Linksextremistin im Landesverfassungsgericht? AfD kritisiert Borchardt-Wahl im Schweriner Landtag

Von 16. Mai 2020 Aktualisiert: 15. Mai 2020 18:39
Scharfe Kritik an der Wahl der Linkspartei-Kandidatin Barbara Borchardt zur Landesverfassungsrichterin übt die AfD im Schweriner Landtag. Am Mittwoch war die Wahl der Mitgründerin der linksextremistischen „Antikapitalistischen Linken“ noch gescheitert.

Nachdem es am Mittwoch (13.5.) zu einer dreistündigen Unterbrechung der Landtagssitzung in Schwerin gekommen war, als die Kandidatin der Linksfraktion für das Landesverfassungsgericht, Barbara Borchardt, nicht die erforderliche Mehrheit bekommen hatte, kam sie beim zweiten Versuch am heutigen Freitag auf 50 Stimmen. Damit war die erforderliche Zwei-Drittel-Mehrheit erreicht.

Identifiziert sich Borchardt mit Forderung nach „Überwindung der bestehenden Gesellschaftsordnung“?

Am Mittwoch hatten lokale Medien bereits die Gefahr eines Bruchs der Großen Koalition in Mecklenburg-Vorpommern unter Ministerpräsidentin Manuela Schwesig gewittert, als mutmaßlich Abgeordnete der CDU zusammen mit der AfD die Wahl Borchardts vorübergehend verhindert hatten. Aus dem CDU-Umfeld hieß es jedoch, man gehe auch davon aus, dass Borchardt auch von Abgeordneten der SPD und aus ihrer eigenen Partei nicht gewählt worden wäre.

Borchardt, die bislang stellvertretendes Mitglied war, galt als besonders umstritten, weil sie zu den Mitgründerinnen der „Antikapitalistischen Linken“ (AKL) in Mecklenburg-Vorpommern gehörte. Die Vereinigung wird als „offen extremistische Strömung“ in der Linkspartei von mehreren Verfassungsschutzämtern beobachtet.

Der verfassungsfeindliche Charakter der AKL ergibt sich nicht nur aus dem Umstand, dass die Beseitigung des Privateigentums an Produktionsmitteln und die Schaffung einer kommunistischen Zentralverwaltungswirtschaft mehrere elementare Grundrechte verletzen würde. Die AKL spricht vielmehr sogar selbst offen von einer „Überwindung der bestehenden Gesellschaftsordnung“.

AfD-Abgeordnete boykottierten Vereidigung im Landtag

Auf einem Programmparteitag der Linkspartei wollte die AKL einen Passus im Bundeswahlprogramm verankern, wonach es „ein Zurück zu einem sozialen, regulierten Kapitalismus […] nicht geben“ könne was „eine neue, sozialistische Gesellschaftsordnung nicht nur erstrebenswert, sondern für das Überleben der menschlichen Zivilisation erforderlich“ mache.

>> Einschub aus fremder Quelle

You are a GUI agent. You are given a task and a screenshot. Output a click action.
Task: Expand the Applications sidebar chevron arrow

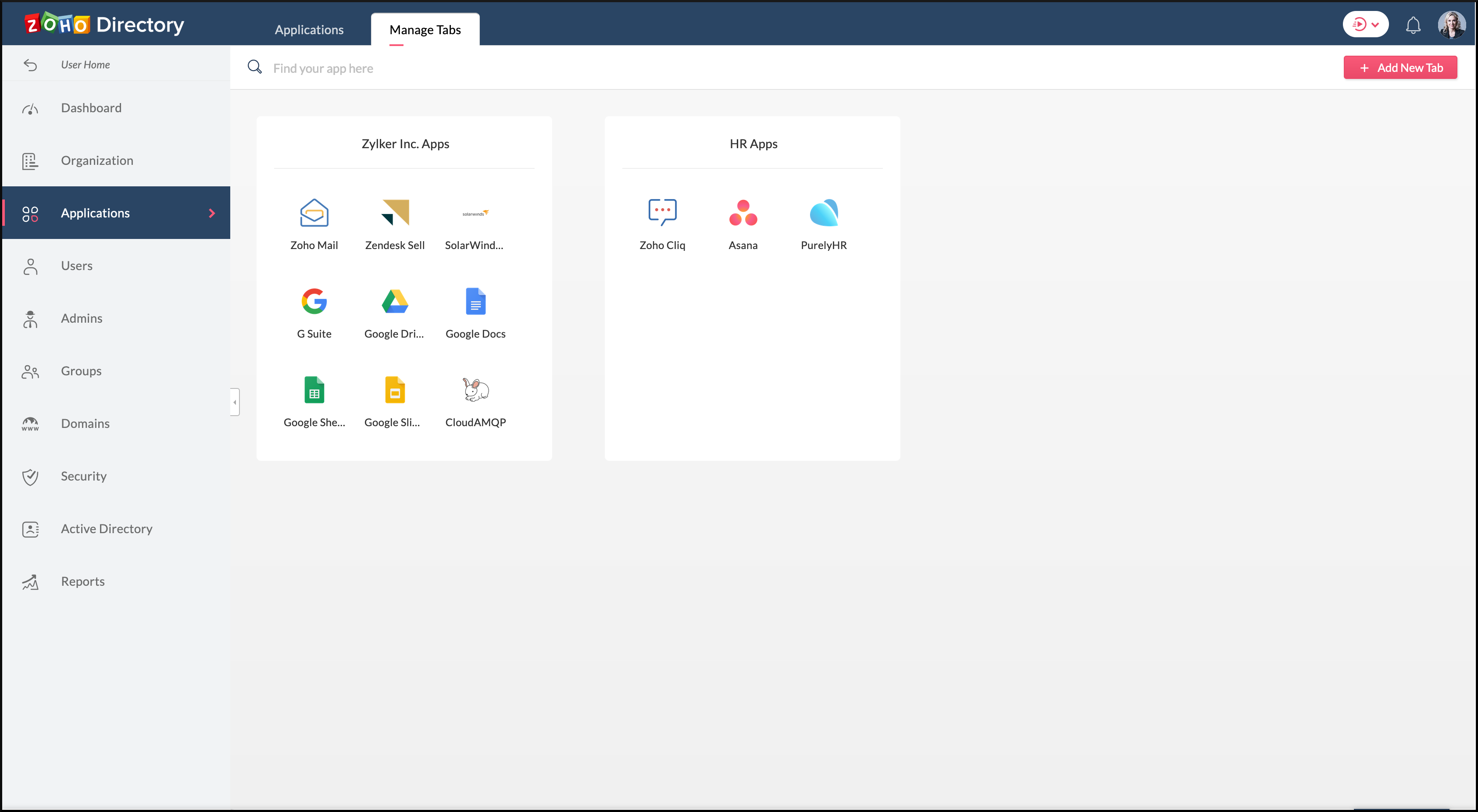212,213
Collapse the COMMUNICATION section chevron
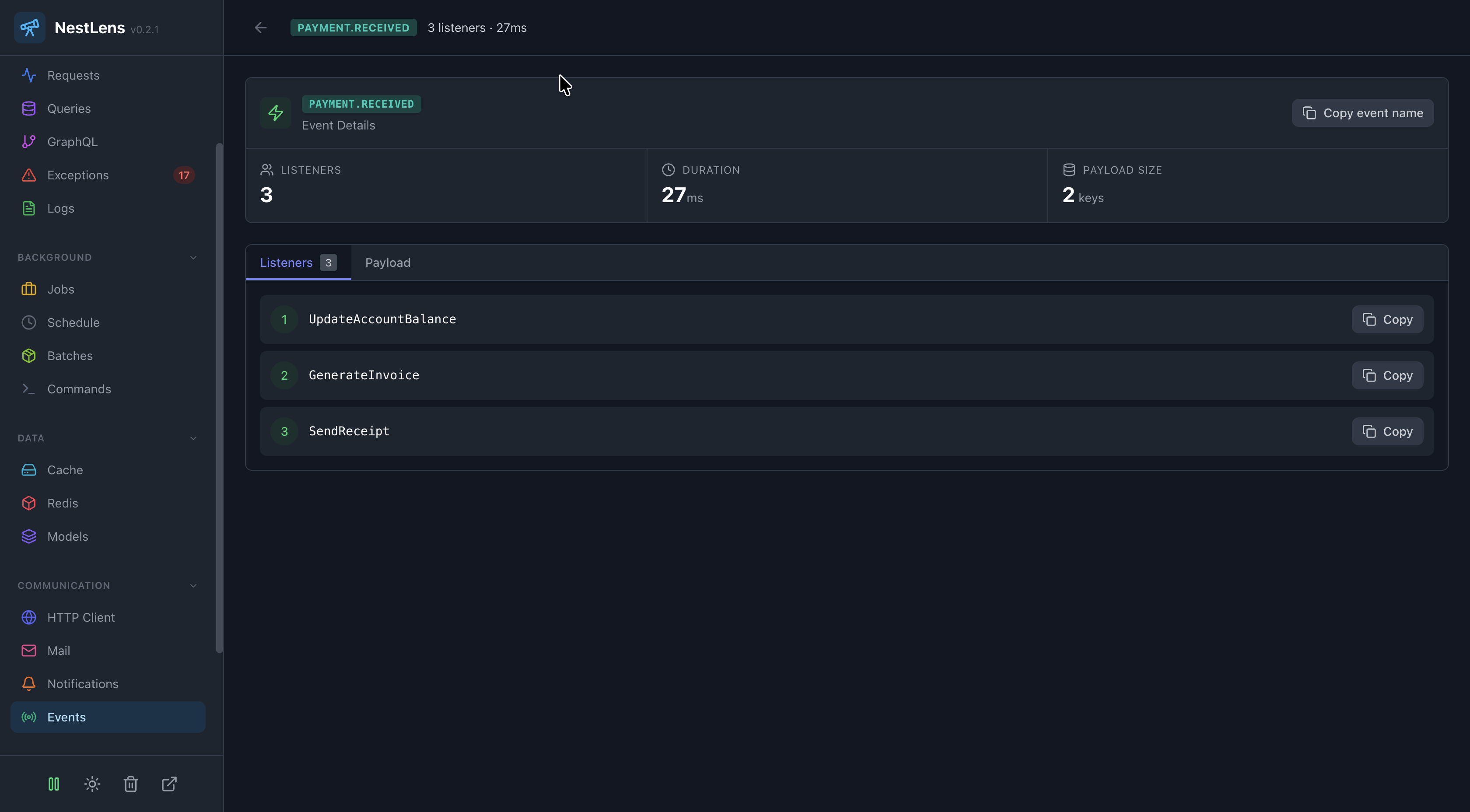Screen dimensions: 1470x812 tap(193, 585)
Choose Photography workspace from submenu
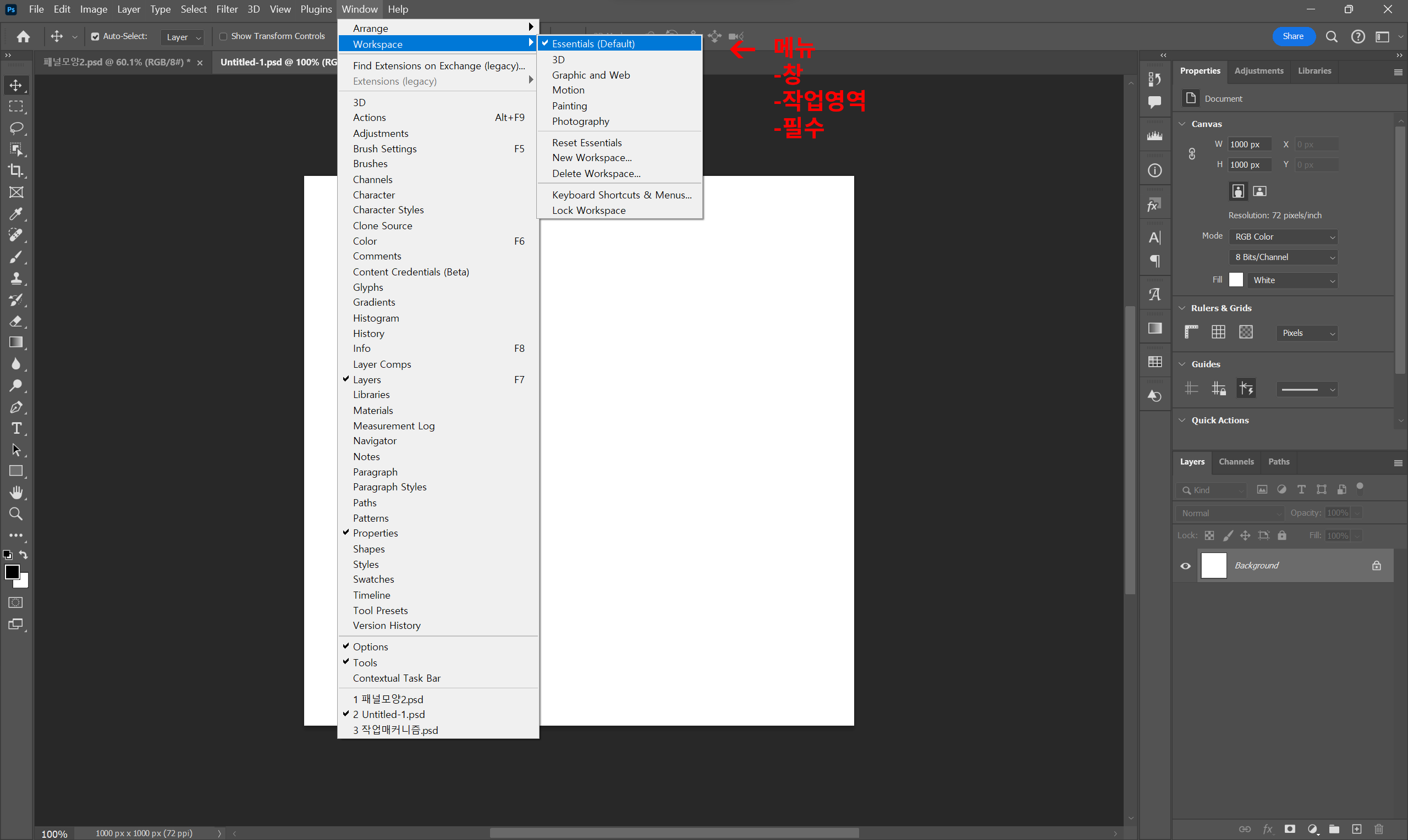Viewport: 1408px width, 840px height. 580,121
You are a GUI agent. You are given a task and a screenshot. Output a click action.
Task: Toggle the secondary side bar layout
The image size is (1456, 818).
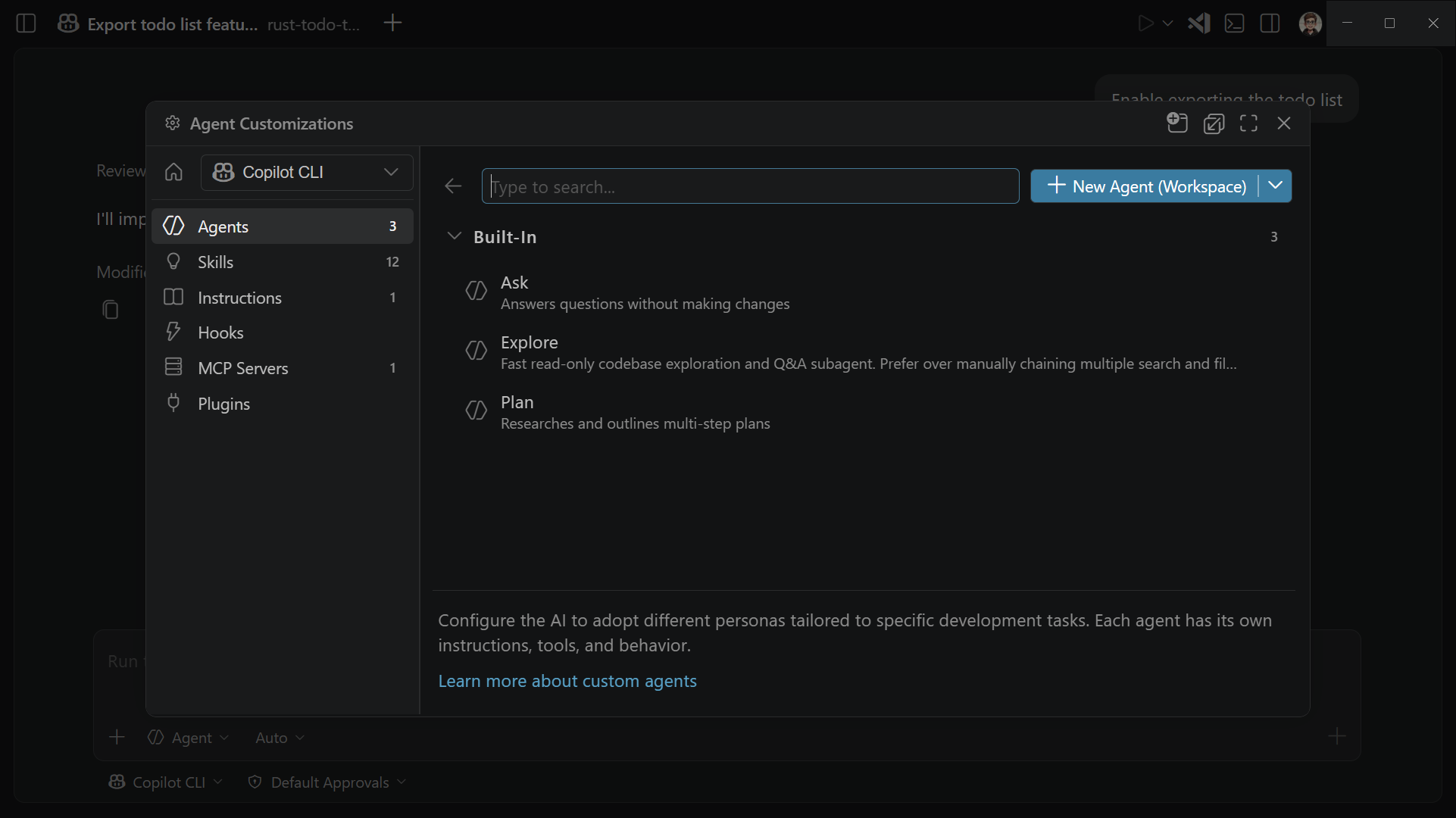point(1269,23)
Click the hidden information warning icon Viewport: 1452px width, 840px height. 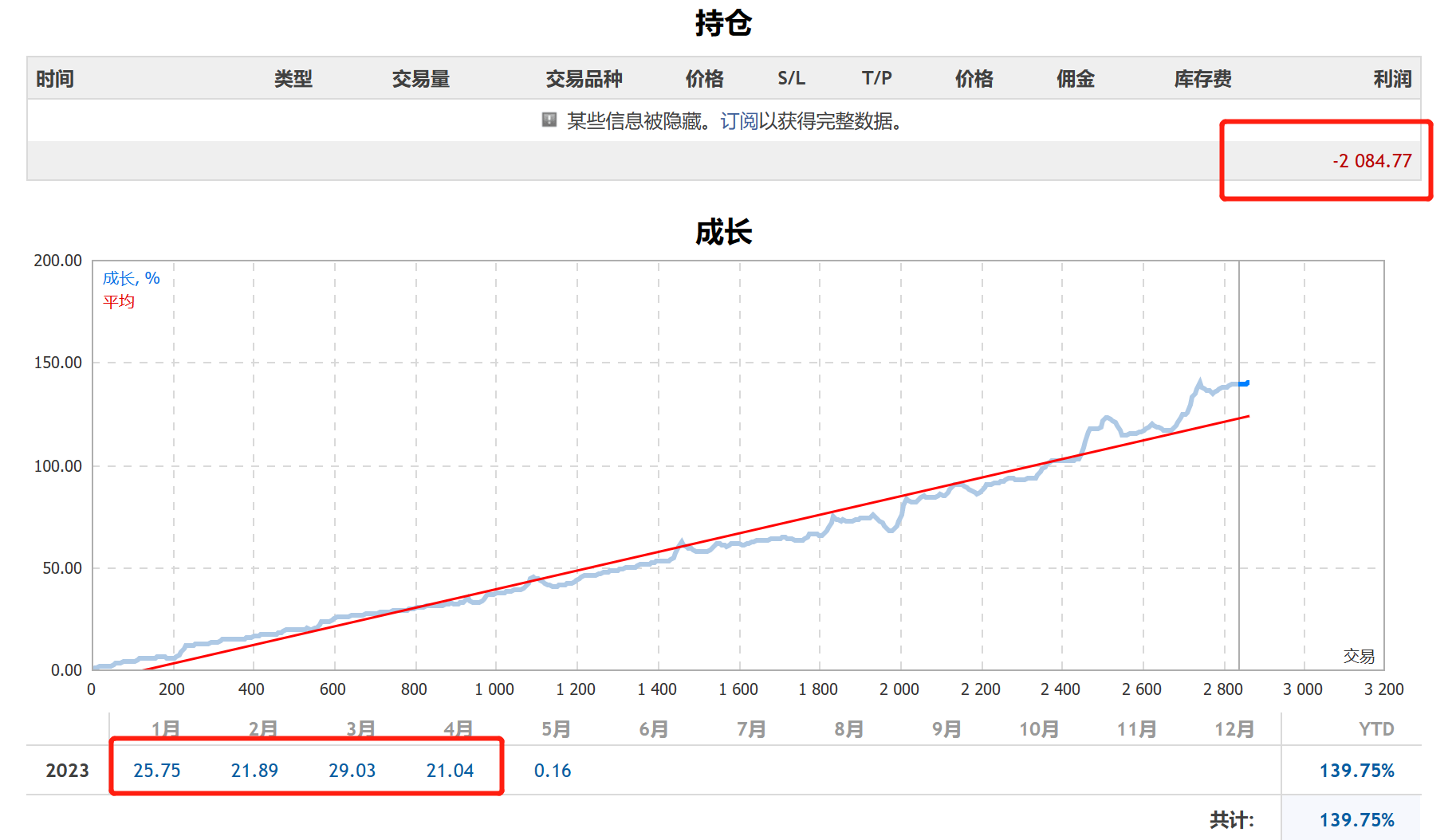(549, 123)
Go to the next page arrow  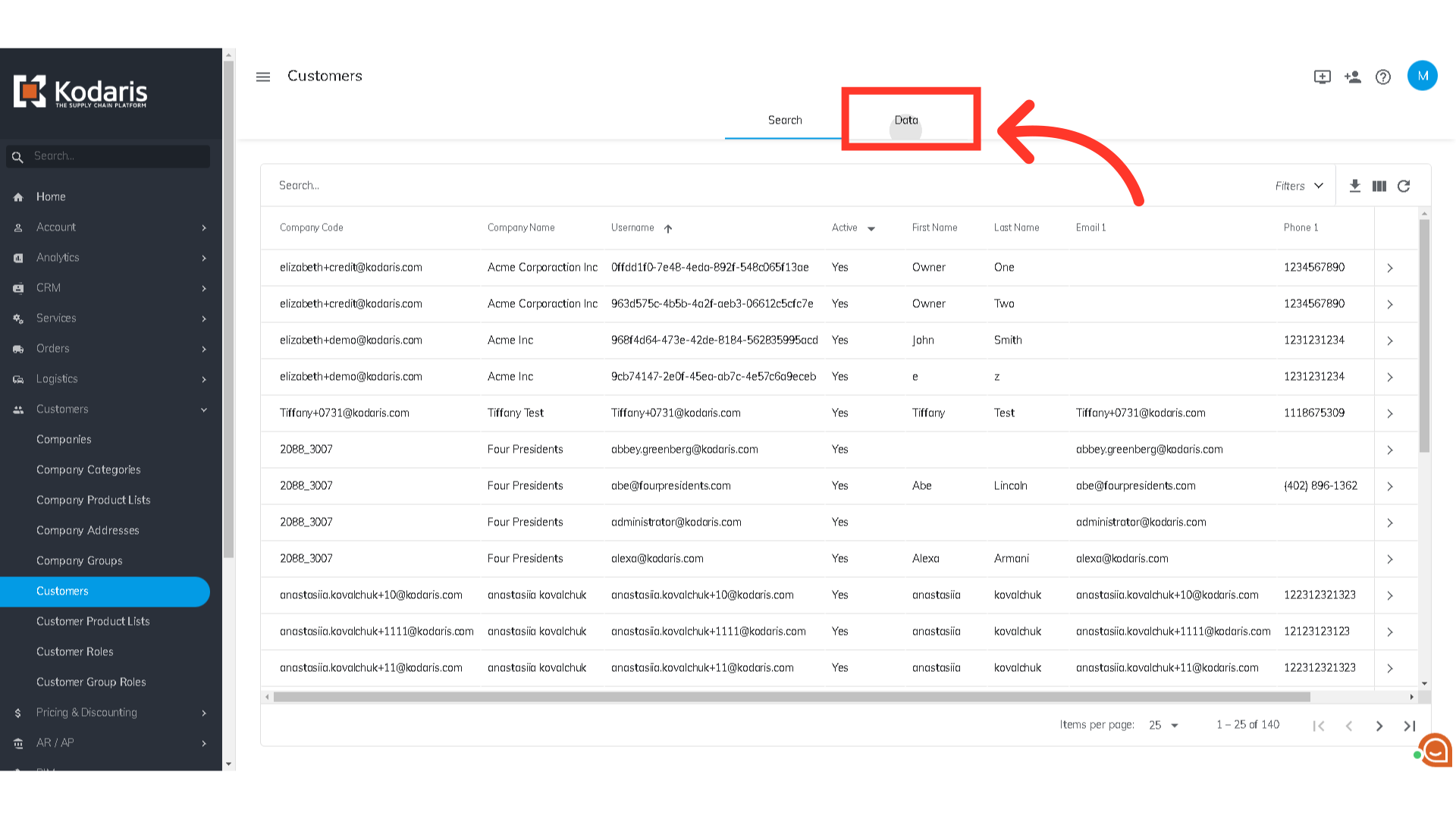coord(1379,726)
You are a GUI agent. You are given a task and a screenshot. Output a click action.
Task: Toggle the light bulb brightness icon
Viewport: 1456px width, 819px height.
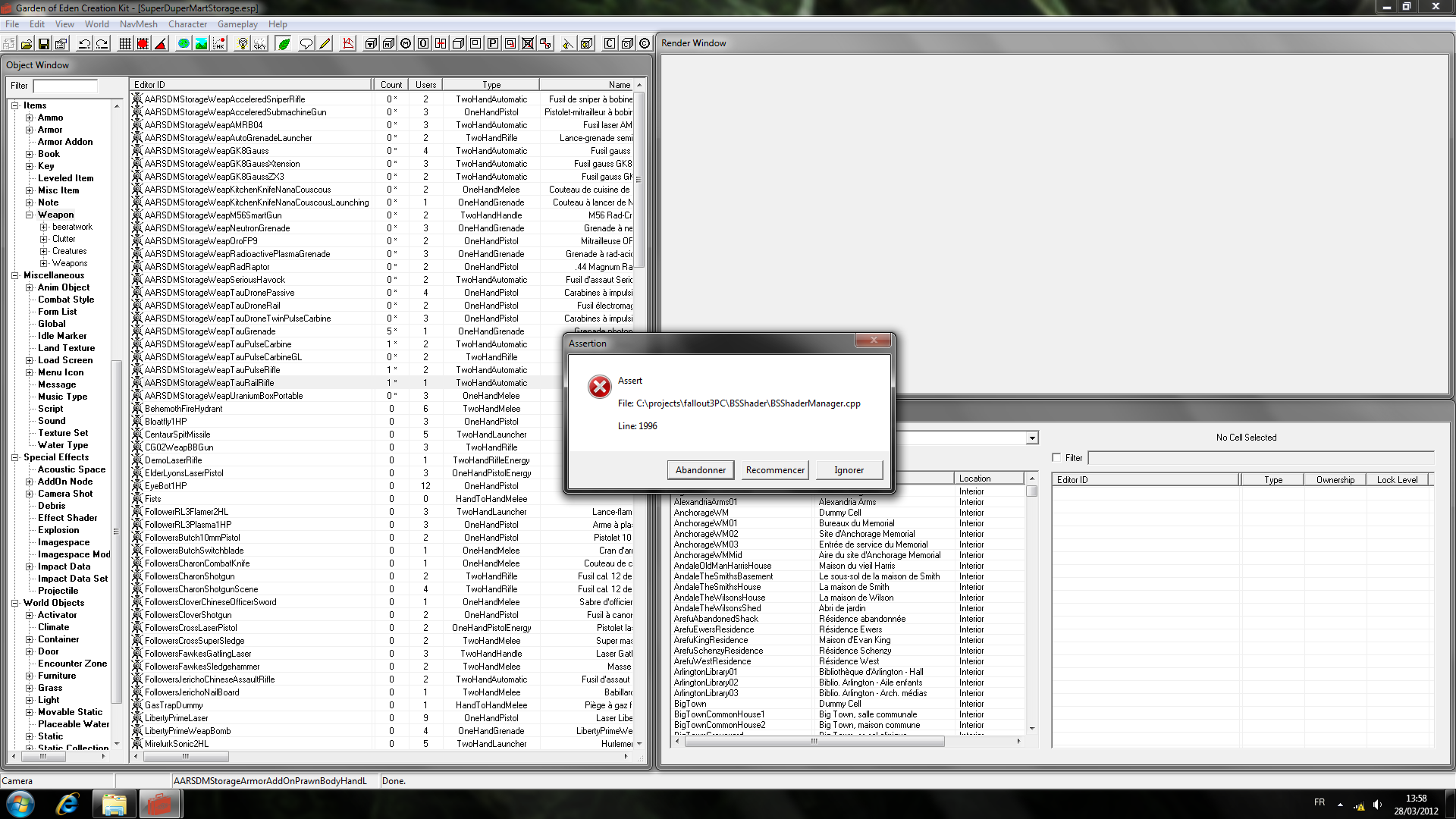[243, 44]
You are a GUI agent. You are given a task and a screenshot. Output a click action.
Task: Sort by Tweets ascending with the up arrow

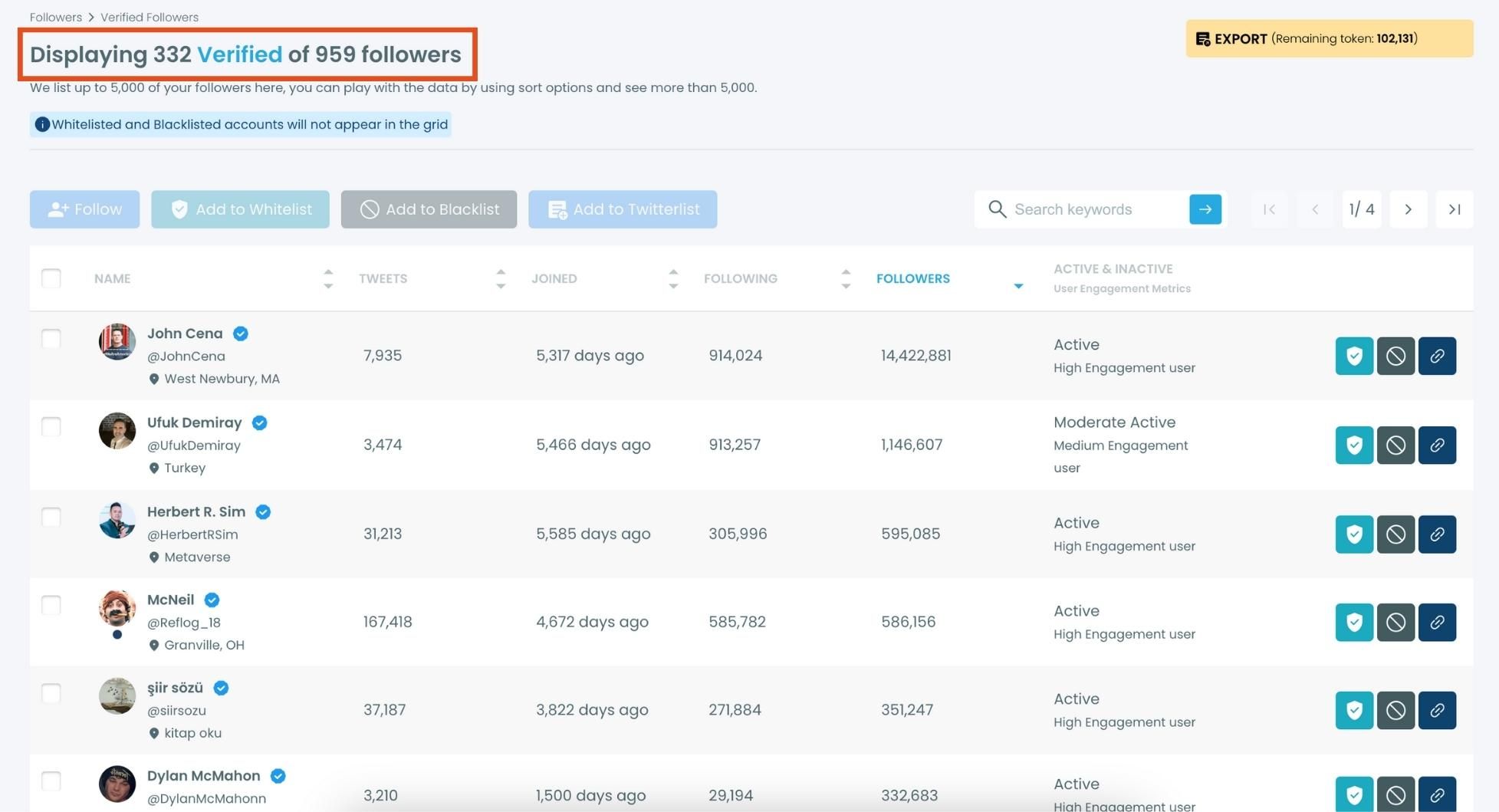point(500,271)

Ralph Weber, der für die AfD im Rechtsausschuss des Landtags sitzt, spricht im Zusammenhang mit der Wahl Borchardts von einem „Schlag ins Gesicht der Menschen, die darauf vertrauen, dass in demokratischen Institutionen auch Demokraten zu finden sind“. Das Landesverfassungsgericht sei heute „in seiner Glaubwürdigkeit schwer beschädigt worden“. Bei der Vereidigung Borchardts verließen die Abgeordneten der AfD geschlossen den Saal.